Since 2013, Kazakhstan has had the Law “On Personal Data and Their Protection” (No. 94-V). It has been amended several times since, and today it obliges a wide range of organisations to store personal data of Kazakhstani citizens exclusively on servers physically located in the Republic of Kazakhstan. Ignoring this law is becoming increasingly difficult: regulatory enforcement is intensifying and penalties are growing.
What the law says
The core document is the RK Law of 21 May 2013 No. 94-V “On Personal Data and Their Protection.” It is supplemented by:
- The RK Law “On Informatisation” (with 2020–2024 amendments) — governs requirements for state and quasi-state organisations.
- RK Government resolutions — detail the technical requirements for data protection.
- MCRIAP requirements (Ministry of Digital Development, Innovation and Aerospace Industry) — departmental regulations.
The key norm of the law: databases containing personal data of RK citizens must be located on the territory of Kazakhstan. This is a direct requirement about the physical location of the servers holding the data — not about the company’s jurisdiction, but about the physical address of the rack.

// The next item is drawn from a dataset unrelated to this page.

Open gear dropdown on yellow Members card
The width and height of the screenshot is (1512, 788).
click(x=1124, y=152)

What counts as personal data
Under Kazakhstani law, personal data is any information relating to a specific or identifiable natural person. This includes:
- Full name, date of birth, individual identification number (IIN)

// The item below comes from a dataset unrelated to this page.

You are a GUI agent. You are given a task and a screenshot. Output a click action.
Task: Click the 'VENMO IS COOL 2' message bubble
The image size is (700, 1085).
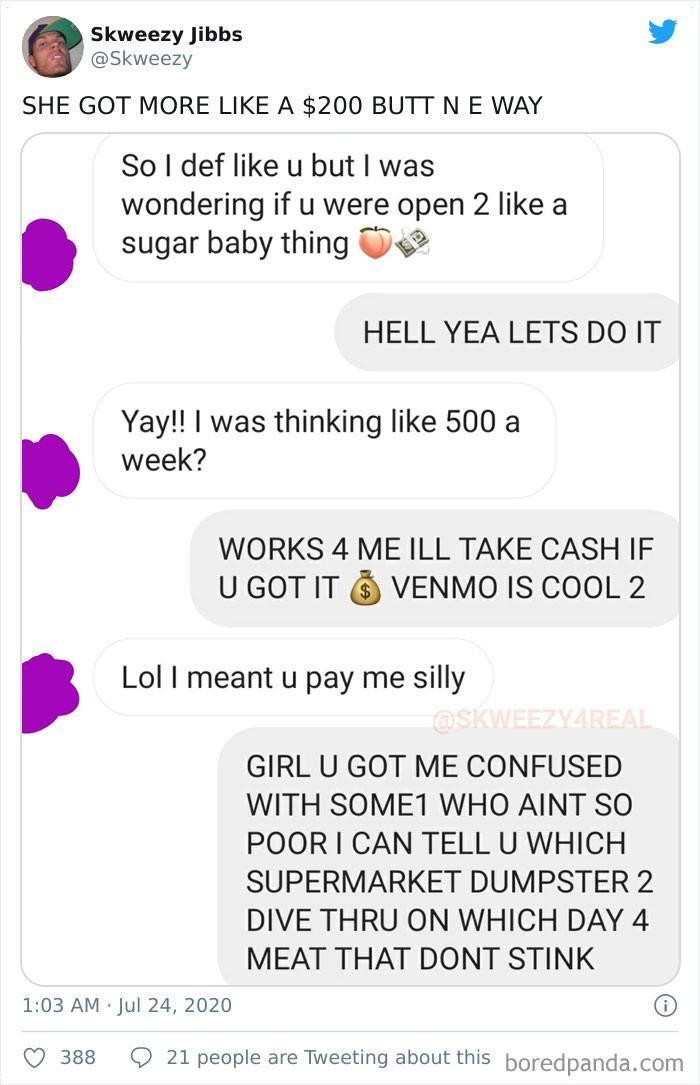click(x=435, y=568)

- Residential address and contact details
- Biometric data (photographs, fingerprints)
- Health data
- Financial data and transaction history
- Employment data
- Geolocation data
Any database containing even one of these fields for Kazakhstani citizens falls under the requirements of the law.
Who must comply
The requirements apply to all personal data operators — organisations and individuals that collect, store, process, or transfer personal data of RK citizens:
- Kazakhstani companies of any ownership form
- State bodies and quasi-state structures
- Foreign companies working with data of Kazakhstani citizens (including international e-commerce, subscription services, payment systems)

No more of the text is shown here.